In sunny San Diego the thrifting is not as good. Most of the grandma transplants inhabit second life mobile homes and prefer yoga and beach walking to caring for grandbabies. They don't bake and might even be vegans! Do they visit their grandchildren on the holidays or host them here for a visit to the beach? Where would the children sleep in the mobile trailers? The image confuses me -- the lack of coziness painful.
My own grandmothers are nothing like the story book version in my head. My Grandma Helen cooks with Campbells soup and reads bad romance novels. She doesn't like to sew and is luke warm on nurturing in general. I love her fiercely but would never ask her for a favor. My Grandma Lorraine lives in an Arizona trailer park that allows two weekends a year for children to visit the premises. She likes shuffle board and gambling. We never visit. Going back a generation I remember my Great Grandma Mildred smoking long brown Moore cigarettes and drinking luke warm coffee well into her hundreds. She could garden and can with the best of 'em but failed to take an interest in anything I ever did. It stings a bit. The gap between what I wanted and what I got.
The complete indifference my parents display for my own children slips the ideal further afield. Somehow I know they feel it, their total failure to connect with what is right in front of them, the distance much further than a life across the country. My parents (and in laws) continuously check in on facebook or cspan for meaning while spending time together. (And that generation says we are addicted to social media.) They don't twitter but somehow they are staring at a screen while grandchildren take their first steps or try to show them a drawing. They are absent even when present. I want to shake them but somehow together we find solace in taking photos of memories for facebook.
Their visits feel like poking at a wound. The vague memory of a mother and a giant 1980s mobile phone and an empty fridge. Something about that.
Right now I am teaching Charlie about eye contact. Really I am trying to teach him about being present, about paying attention to who is there at the moment. It occurs to me that my own behavior needs tweaking. I turn off my phone. I watch myself.

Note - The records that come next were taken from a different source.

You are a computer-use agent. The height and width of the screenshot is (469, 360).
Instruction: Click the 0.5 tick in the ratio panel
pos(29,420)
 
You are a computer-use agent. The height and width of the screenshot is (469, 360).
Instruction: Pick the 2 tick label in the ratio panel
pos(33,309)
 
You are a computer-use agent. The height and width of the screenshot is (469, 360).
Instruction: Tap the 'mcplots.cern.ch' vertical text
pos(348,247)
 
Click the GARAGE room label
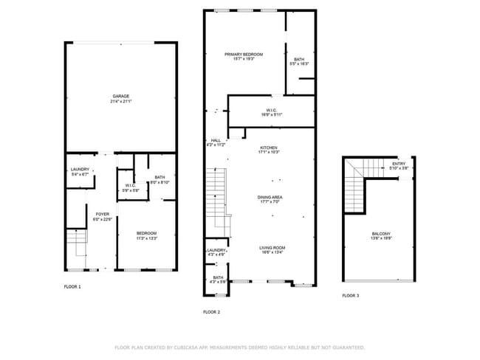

Almost nothing else is possible if you really want to be present for your kids. Not really. None of us can multitask. I am particularly bad at it.
You sure as hell can't quilt or bake or make jelly or any of those storybook grandma things I find appealing. It doesn't matter if it's facebook or lace making. Not really. We all want desperately to escape. I struggle. I have stopped thrifting. I try to only write at night or do yoga before the kids awake.
And in regards to your last post... maybe I am an entrepreneur or maybe an artist or maybe a fill in the blank. It doesn't matter to me really. Yes money needs to come in the house to survive, but beyond that I don't care much. My path is to try and be an attentive mom. That's all. I want to be the kind of parent (and grandparent) who is around and useful and can make eye contact. This may sound easy and simplistic, and god love the people who find this so, but for me it means unlearning generations of failure and neglect. It means giving up on storybook idealism. I want to undo the cycle. I just do. And it's crazy hard.
I cried when I read your grandmother's obituary. I was going to put a link here on the blog but I thought maybe you should decide if that's appropriate. I cried particularly here,
for the babies in her family. She never forgot a grandchild’s birthday and attended many of their
performances, school and sporting events.